수행할 과제
"You are a computer-use"이 들어 있는 줄부터 자료 끝까지의 구간에서 "Tap"를 "Click"(으)로 바꾸고 나머지는 그대로 둔 채 다시 적으세요. 답에는 그림을 넣지 마세요.

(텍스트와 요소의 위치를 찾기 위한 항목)
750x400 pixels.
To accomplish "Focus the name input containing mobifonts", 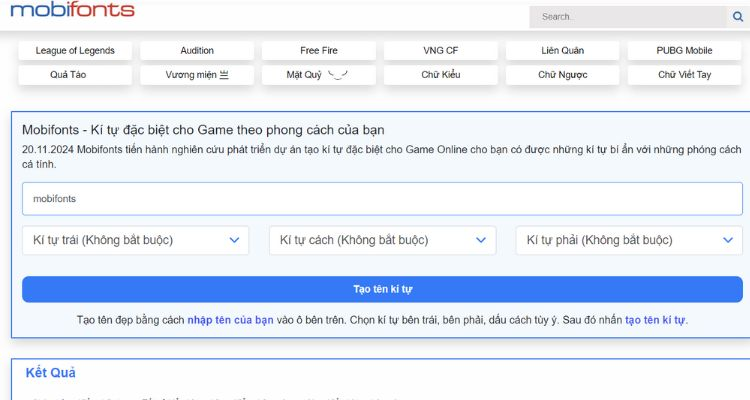I will [382, 199].
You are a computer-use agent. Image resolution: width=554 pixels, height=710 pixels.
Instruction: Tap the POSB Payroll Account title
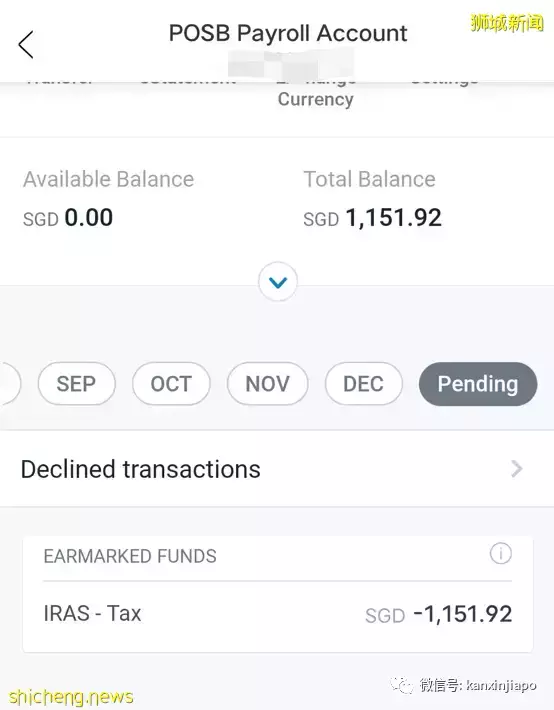288,33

이번 결과
You are a computer-use agent. Image resolution: width=554 pixels, height=710 pixels.
Instruction: Click the POSB Payroll Account title
288,33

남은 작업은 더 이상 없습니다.